There are multiple ways you can distribute power equally. You can make it so a democratically elected government controls everything, that every business is controlled equally via voting by its workers/investors, or somewhere in-between.

Luis Enrique

so now looks like poorer depositors are going to be exempt, which tells us what about who has power? Maybe it tells us that fairness sometimes dominates power?

[some people seem to think taxing depositors it's not such a terrible idea in this context. Beats me, but there's another alternative explanation: it's the right thing to do]

chris

@ Luis - I don't think the rethink (if it happens) undermines my point. It shows that fairness norms can sometimes be a source of power - albeit only weakly so, given that the austerity that accompanies bail-outs hits the innocent poor hard. Also, people with guaranteed deposits do have a form of power, in the sense that hits to them could undermine the euro area by increasing the likelihood of future bank runs elsewhere in the region.

Luis Enrique

sure, fairness only *sometimes* dominates power.

But I think your response here does undermine your point about conventional economics not having cottoned on to power. When you write "people with guaranteed deposits do have a form of power ..." that is exactly the sort of power that conventional economics does incorporate. I'm sure in a standard economic model, if you wish to eliminate bank runs, you insure deposits. If you renege on your promise, you risk bank runs, so you don't want to renege. Because of the power depositors have to create runs on banks.

Andrew

Chris, it seems to me you don't really know what you mean by "power".

If fairness norms can be a source of power, then how is power opposed to fairness? If economic power is a form of power then how is it not considered by classical economics?

If political power is not considered in economics, then how come there is a market price for political access and PR?

What do you mean by it? How would you quantify it?

chris

@ Andrew - fairness norms aren't the same as fairness. Eg, in the 1960s, UK trades unions fought for norms of fairness which acknowledged (modest) differentials between skilled and unskilled workers, but permitted large inequalities between male and female pay. The norm of fairness, then, was not what we would today consider the "reality" of fairness.
The neoclassical economics I had in mind was the claim that incomes equal marginal product. This surely clashes with the notion that people can be paid above their MP - eg bankers getting a TBTF subsidy.
Herein, tho, lies a problem with quantifying power. One way to do so is to check whether people are paid their MP. If they are, we might say that political power isn't different from the economic power that results from eg skills.
However, because MP isn't always observable, we can't do this. But the problem, here, surely lies with neoclassical economics rather than heterodox theories.

Luis Enrique

the idea that people might not be paid their marginal product cannot really be called a heterodox theory - it is mainstream labour economics.

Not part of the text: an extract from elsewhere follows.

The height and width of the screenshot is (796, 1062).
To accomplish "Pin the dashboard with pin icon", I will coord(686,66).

Here are Rogerson and Shimer in most recent mainstream-defining Handbook of Labor Economics describing the macro implications of search models

"Match-specific rents: Search models naturally give rise to match-specific rents. This
in turn implies that, even if workers and firms exploit all the bilateral gains from trade, wages are not uniquely determined by competitive forces... rents [from search frictions] exist at the initial meeting
of the worker and the firm, and so cannot be contracted away. Other mechanisms that generate match-specific rents, such as match-specific human capital and private information, only produce rents after the match has been formed"

and here's a handbook chapter on imperfect competition in labour markets:

http://www.sciencedirect.com/science/article/pii/S0169721811024099

Andrew

@Chris - thanks. I still don't understand what your idea of power entails though.

It seems to me that when you contrast "fairness" with "fairness norms" you are just asserting your own personal norm or fairness against those of others/in the past. Or some kind of notion of absolute morality.

No one really (still?) believes people would tend to be paid their marginal product, surely?